Microsoft Just Shipped Its Own AI Models. That's the Point.
I keep watching Microsoft do something that doesn't get talked about enough: they're quietly building their own AI model lineup while still writing checks to OpenAI. The latest move is three new models under the MAI brand, all live in Microsoft Foundry right now. And honestly, the models themselves matter less than why Microsoft felt the need to build them.
The three models
MAI-Transcribe-1 does speech-to-text across 25 languages. Microsoft says it ranks first on FLEURS benchmarks in 11 core languages and beats Whisper-large-v3 on the remaining 14. It also outperforms Gemini 3.1 Flash on 11 of those 14. Batch transcription runs at 2.5x the speed of Microsoft's existing Azure Fast offering. Pricing starts at $0.36 per hour.
MAI-Voice-1 generates speech from text. Microsoft claims it can produce 60 seconds of audio in one second, and custom voice creation in Foundry works from just a few seconds of sample audio. That's aggressive. Pricing starts at $22 per 1M characters.
MAI-Image-2 landed as a top-3 model family on the Arena.ai leaderboard. Microsoft says it generates images at least 2x faster than previous offerings on Foundry and Copilot, with equivalent quality based on production traffic data. It's designed for natural lighting, accurate skin tones, and readable in-image text. Pricing: $5 per 1M tokens for text input, $33 per 1M tokens for image output.
WPP is already building with MAI-Image-2 at scale. Rob Reilly, their Global Chief Creative Officer, called it "a genuine game-changer" and said it respects "the sheer craft involved in generating real-world, campaign-ready images." That's a meaningful endorsement from a company that actually has to ship creative work to paying clients.

Why this matters more than the benchmarks suggest
Here's what I think most coverage is missing. The interesting question is not whether MAI-Transcribe-1 beats Whisper on 14 languages. It's that Microsoft is systematically reducing how much of its AI stack depends on OpenAI.
Think about it. Microsoft poured billions into OpenAI. They got GPT integration across their products. That partnership isn't going away. But if you're Satya Nadella, you don't want your entire AI future controlled by a company you don't own. You want options.
These three models cover speech, voice, and image generation. That's a multimodal stack built in-house, running on Microsoft's own infrastructure, priced to compete with Amazon and Google. The models come from Microsoft's MAI Superintelligence team, and they're integrated into products that enterprises already pay for: Azure, Copilot, Bing, PowerPoint.

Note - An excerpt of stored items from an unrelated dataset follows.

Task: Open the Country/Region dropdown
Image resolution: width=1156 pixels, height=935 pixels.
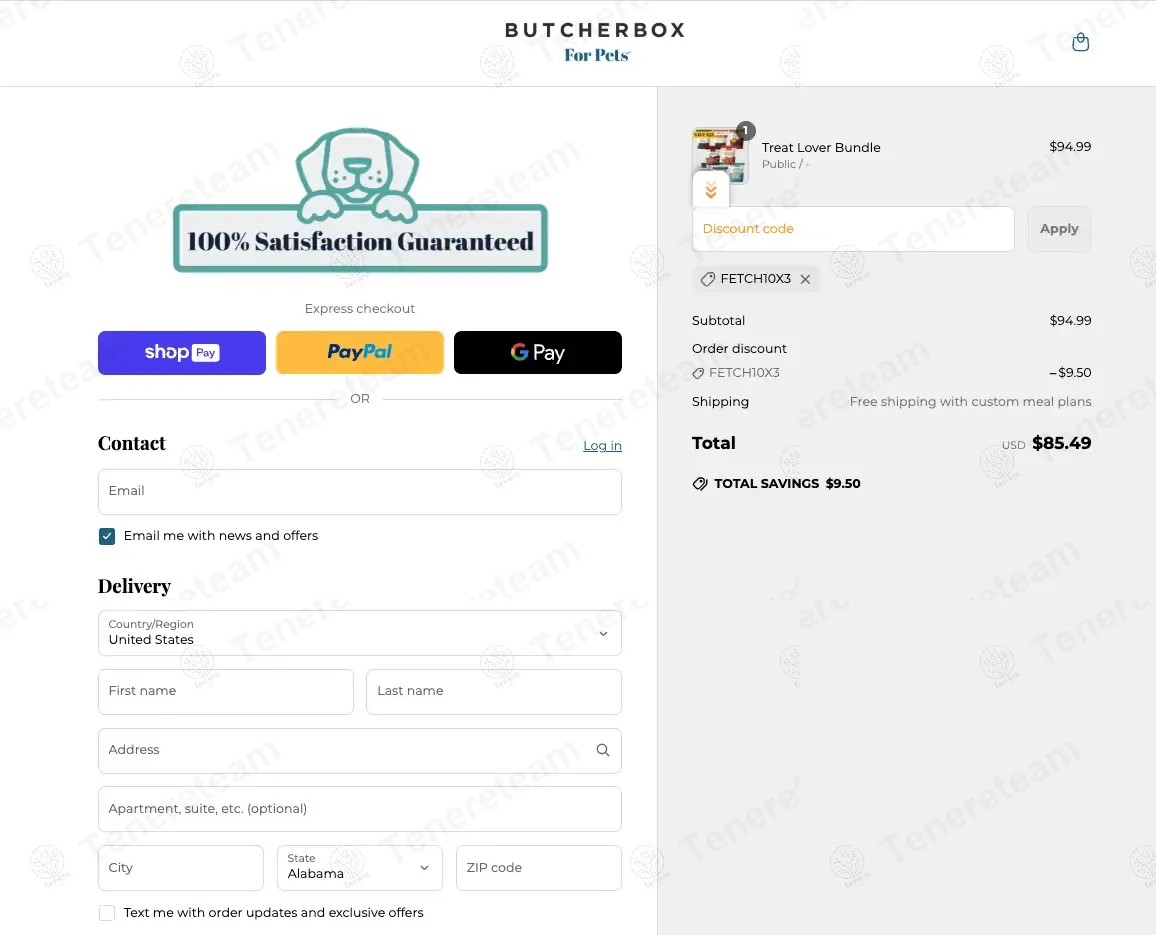Action: click(360, 633)
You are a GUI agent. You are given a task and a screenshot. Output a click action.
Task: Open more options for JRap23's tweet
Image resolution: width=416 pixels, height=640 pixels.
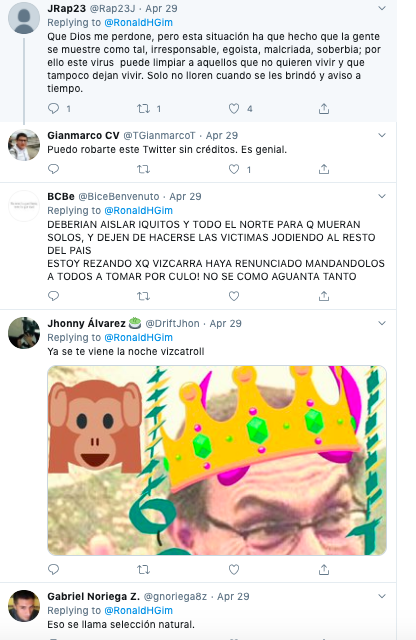click(382, 8)
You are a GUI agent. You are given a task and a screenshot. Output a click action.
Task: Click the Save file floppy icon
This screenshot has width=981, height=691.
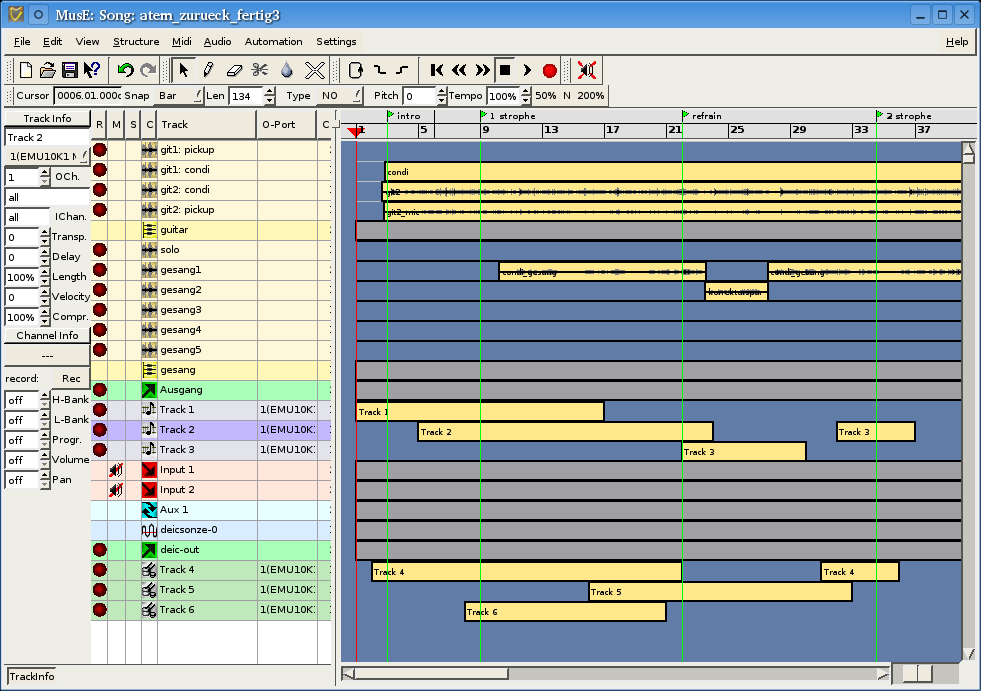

That last part is where the real leverage is. Google can build a great model. So can Amazon. But Microsoft can put a new model into PowerPoint and have it running inside Fortune 500 companies by Tuesday. Distribution is the moat, and Microsoft has more distribution than anyone in enterprise software.
The pricing tells a story
Look at the numbers again. $0.36 per hour for transcription. $22 per million characters for voice. These are not premium prices. Microsoft is pricing these to get volume, fast.
That's a familiar Microsoft playbook. Price aggressively, get adoption, build lock-in through integration. They did it with Teams. They did it with Azure. Now they're doing it with their own AI models inside Foundry.
For enterprises already on Azure, the switching cost to try these models is basically zero. They're already authenticated, already paying, already inside the ecosystem. That's a distribution advantage that no standalone AI lab can match, no matter how good their model is.

What I'm watching next
Microsoft is framing this under a "Humanist AI" banner with emphasis on red-teaming, guardrails, governance, and enterprise-grade controls. That's partly marketing, but it's also smart positioning for regulated industries where "we built it ourselves and we control the safety stack" is a better pitch than "we're reselling someone else's model."
Phased rollouts are already underway in Bing and PowerPoint. If MAI-Image-2 becomes the default image generation engine in PowerPoint, that's tens of millions of users generating images through a Microsoft-owned model instead of DALL-E.
I don't think any one of these three models is going to rewrite the competitive landscape on its own. The transcription model is good but incremental. The voice model has interesting speed claims that need real-world validation. The image model's Arena.ai ranking is promising but early.
What matters is the pattern. Microsoft is building a full-stack, multimodal AI capability in-house. They're pricing it to move. And they can distribute it through channels that no competitor can replicate. If you're evaluating enterprise AI platforms right now, that combination of capability, price, and reach is getting harder to ignore.